After all, 2008’s “Change you can believe in” campaign slogan wasn’t just a reference to George W. Bush. It was also about her, and the uneasy feeling many people had that with Clinton, something else was always going on.
Obama aides had had that feeling themselves, even after she joined the administration and their staffs tried following Obama’s and Clinton’s leads in building mutual trust, almost to the point of suspension of disbelief.
You never feel like you’re quite getting the full story, because everyone’s got some side deal or some complicating factor,” said one former Obama aide, reflecting on dealing with Clinton and her circle. “I don’t think there was a conscious effort to watch out for scams. It was more just, you know who you’re dealing with.”
The article did mention that Obama staffers know Clinton is held to a different standard in the media, but also mentioned that she had a lot more “latitude” than other Cabinet secretaries. But, they were floored when she admitted to just deleting over 30,000 emails at the UN presser, and are holding their tongues about this controversy. After all, they “don’t want to pile on:”

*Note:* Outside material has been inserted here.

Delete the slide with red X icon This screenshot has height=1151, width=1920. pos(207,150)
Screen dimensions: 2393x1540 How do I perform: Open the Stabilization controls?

For now, they’re holding off on their complaints. Dismissive of the actual importance of the email flap and sensitive to how rough the past two weeks have been for Clinton, current and former aides say they want to avoid piling on.
And in the West Wing, they say they feel satisfied with this test run of how the dynamic between the White House and the Clinton campaign is going to work.
“There are going to be other issues that crop up,” the current White House aide said, “and we want to maintain the kind of relationship that will allow us to coordinate our efforts effectively.”
Regarding the political ramifications, there are some Democrats having second thoughts about Clinton's preparedness for the presidency; her performance at the UN only reinforced those feelings. Then again, is there anyone else (really) out there who could challenge Clinton, or seems more viable than her on a national ticket? I'm going to guess, no.
BONUS: Gawker's John Cook slams "Nixonian" Hillary's decision not to use two devices while she served as Secretary of State as "preposterous" and "insulting to the intelligence of the American people."
UPDATE: Allahpundit discusses how Hillary's lawyers decided which emails were work-related or not [bold text indicates ABC News ]:
According to a document distributed by her aides after this week’s press conference, like this:
First, a search was done of all emails Clinton received from a .gov or state.gov account during the period she was secretary of state — from 2007 to 2013.
Then, with the remaining emails, a search was done for names of 100 State Department and other U.S. government officials who Clinton may have had correspondence with during her tenure.
Next, the emails were organized and reviewed by sender and recipient to “account for non-obvious or non-recognizable email addresses or misspellings or other idiosyncrasies.”
Lastly, of the emails still left over, a “number of terms” were searched, including “Benghazi” and “Libya.”